By Tiffany Connelly
Neumann University is known for many things. The logo is associated with a strong trio; the values of St. Francis, the men’s hockey team national win, and academically speaking, the prestigious nursing program. Prestigious as it is, there is another hoard of excellence seeking students that occupy the labs, share the same professors, and buy the same disposable lab coats in the Knights’ Shoppe. These are the biology majors. Throughout the three tracks of the program there is a dauntingly omnipresent pressure, infinite metaphorical millimeters of mercury, questioning a brief and terrifying phrase, “What’s next?”
To answer this internal inquiry, Founder and CEO of Flowmeteric Inc., Renold Capocasale visited a group of bio majors and science professors. The classroom, most commonly utilized for physics and genetics lectures, was transformed the moment Capocasale entered. A biology major himself, practicing his undergraduate study at Villanova University, Capocasale walked us through his story. He spoke of his Catholic upbringing and possessing a family of doctors, where his route had already seemed to be laid out nicely before him. At an age, not much older than myself, he was accepted into the medical school at Georgetown University. In the same week, he was diagnosed with a malignant tumor. “The plan isn’t always the way you expected it to go,” he said calmly. “That, in and of itself, is not a bad thing. Simply be open to all the possibilities.” After going through surgery, his life had been placed on hold and never went to Georgetown. “It was bittersweet to say the least.” However, with his particular kind of tumor and a 40% survival rate, Capocasale couldn’t have been more blessed.
Post-recuperation, he worked as a lab assistant and attended University of Pennsylvania’s Graduate Program in Immunology during which he met his wife.
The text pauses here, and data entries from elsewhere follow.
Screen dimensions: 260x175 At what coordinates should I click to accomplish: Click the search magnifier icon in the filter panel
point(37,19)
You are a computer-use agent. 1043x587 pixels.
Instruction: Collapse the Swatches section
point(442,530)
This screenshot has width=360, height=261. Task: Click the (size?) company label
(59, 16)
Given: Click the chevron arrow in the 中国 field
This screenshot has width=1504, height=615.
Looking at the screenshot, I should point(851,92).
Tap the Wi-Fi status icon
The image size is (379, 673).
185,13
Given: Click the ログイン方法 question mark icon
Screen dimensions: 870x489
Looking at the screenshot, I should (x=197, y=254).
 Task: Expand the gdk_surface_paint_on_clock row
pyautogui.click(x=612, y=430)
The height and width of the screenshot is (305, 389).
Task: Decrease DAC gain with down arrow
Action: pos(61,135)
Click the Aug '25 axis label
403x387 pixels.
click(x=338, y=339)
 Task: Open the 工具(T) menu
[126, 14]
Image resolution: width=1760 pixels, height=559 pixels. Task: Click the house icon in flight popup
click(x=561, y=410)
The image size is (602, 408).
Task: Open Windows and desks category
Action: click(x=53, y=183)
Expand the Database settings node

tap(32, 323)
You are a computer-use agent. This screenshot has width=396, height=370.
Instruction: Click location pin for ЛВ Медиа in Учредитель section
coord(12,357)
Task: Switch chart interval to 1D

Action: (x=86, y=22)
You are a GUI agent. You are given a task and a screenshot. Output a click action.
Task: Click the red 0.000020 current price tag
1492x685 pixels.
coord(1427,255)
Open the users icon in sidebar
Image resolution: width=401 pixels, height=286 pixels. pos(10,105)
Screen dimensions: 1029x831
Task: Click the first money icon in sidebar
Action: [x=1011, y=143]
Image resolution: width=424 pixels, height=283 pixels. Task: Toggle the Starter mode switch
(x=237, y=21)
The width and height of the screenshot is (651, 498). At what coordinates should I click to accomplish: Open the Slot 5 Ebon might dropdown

Using his experience from Penn, he worked a year during a small period at a biotech company before being offered a job at Johnson & Johnson. Here is where Capocasale spent sixteen years of his career, developing Remecaid and Stelara, two drugs that assist with alleviating symptoms of Crone’s Disease and rheumatoid arthritis, through hybridoma techonology which are still very much in use today.
During October of 2009, Capocasale was laid off from Johnson & Johnson. Two days later, he had informed the company that he would be creating his own. “I listened to the voice that matters most, mine,” said Capocasale, a smile on his face. After raising $2.5 million dollars in three months, he went on to found Flowmetrics Incorporated, a contract and research organization for over 78 clients on the basis of flowcytometry. “What I had was passion.” And passion was certainly an understatement. Intellectual, strong, and with the understanding of how faith and one’s own opinion drive the success of an individual, Renold Capocasale temporarily quelled the worldly expectation of all students who heard him speak. He had ended with a reassuring nod, “Validation will come.” As biology students at Neumann University who understand what it is like to face struggles and bumps in the road, we would like to thank him for his insight and are appreciative for his empathy.